Friday, September 28, 2007

IT Needs A Backup

Even though I'm about to get an IT degree, and I have a lot of IT experience and knowledge, and a lot of my friends work in IT, I don't actually work in a straight IT capacity. I'm more of an engineer working on a testing program. I know enough about IT to be at least a little bit critical of other people's work when the situation warrants it.

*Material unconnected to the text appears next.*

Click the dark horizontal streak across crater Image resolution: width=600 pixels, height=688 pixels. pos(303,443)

I was talking to some people recently about the IT field. I can't say that IT in many organizations has a stellar reputation, and in some cases I would say it is deserved. If you've ever read (or been) the Bastard Operator From Hell, you might understand what I'm talking about. What I told the people I was talking to that day is that IT is a very strange paradox. IT is a highly service oriented field, but the qualities that might make a person good at IT also tend to make them less personable. Most IT training centers around the technical and so the service aspects are often left out. I do notice that a lot of IT departments don't provide a lot of user training, and most users aren't interested in that training. If anything, the goal seems to be to lock the user down so that the helpdesk has to be called to change the wallpaper on a user's workstation.

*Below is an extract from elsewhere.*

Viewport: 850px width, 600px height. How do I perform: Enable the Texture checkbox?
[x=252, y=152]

What really gets me though is when IT departments seem to go out of the way to appear incompetent and lazy. Last night I had class at the University of Phoenix's Bucks County campus. UOP does provide wireless Internet access, as they should when the textbooks are all online. Why shouldn't you be able to get to your textbooks WHILE YOU ARE AT SCHOOL? Last night, I was able to connect to the access point but there was no further connection to the Internet. My instructor was having the same problem. We also noticed that the projector was projecting "Please clean filter" onto the bottom of the lecture Power Point presentation, cutting off some of the text at the bottom. When the school's employee came in to pick up the attendance sheet, we decided to ask her about these problems. As for the "Please clean filter", she said that IT told her it's supposed to do that. Seriously, they said that? Talk about lazy. Just clean the damn filter, turn off the warning, or return the projector and get one that works. Doesn't anybody do research before they purchase equipment?

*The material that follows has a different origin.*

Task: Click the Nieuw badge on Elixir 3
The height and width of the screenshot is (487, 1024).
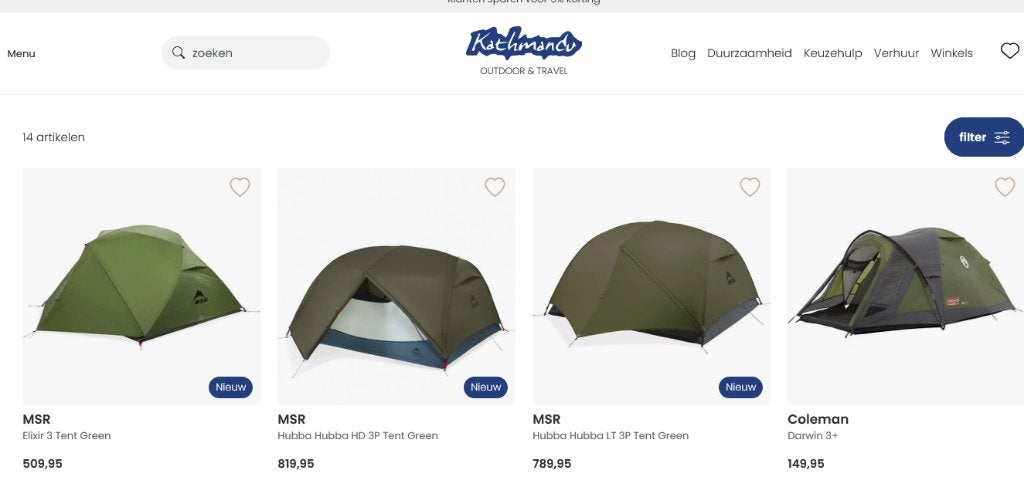Action: [x=231, y=387]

As for the Internet issue: "Oh, our IT guy is on vacation." So, what? I'm paying $1400 a class, and I should be able to get to the textbooks while I'm actually at the campus, shouldn't I? They do have another IT guy, but he doesn't know where the router is. Son of a motherless goat! How stupid and incompetent can this department be? We're talking about an organization (UOP) that supposedly trains professionals. Don't they hire any? Of course, if the IT guy who was not on vacation actually knew where the router was, he could probably fix the problem in a few second by resetting the router, which is one of the most common reasons why a wireless access point would allow connections in but not back out.

I know there are a lot of problems in modern companies regarding the IT department. They're often overworked and under appreciated and at war with their users. I've worked support jobs before, and it's hard when every single phone call starts off with somebody yelling that somehow you did something to cause their problem before you even know what the problem is. It's very, very hard not to go to war with your users under those circumstances. We have to avoid it though. We have to face the fact that IT is service oriented. We have to provide some training to the users whether they want it or not, and we have to make sure that somebody else knows how to reset the router when we go on vacation.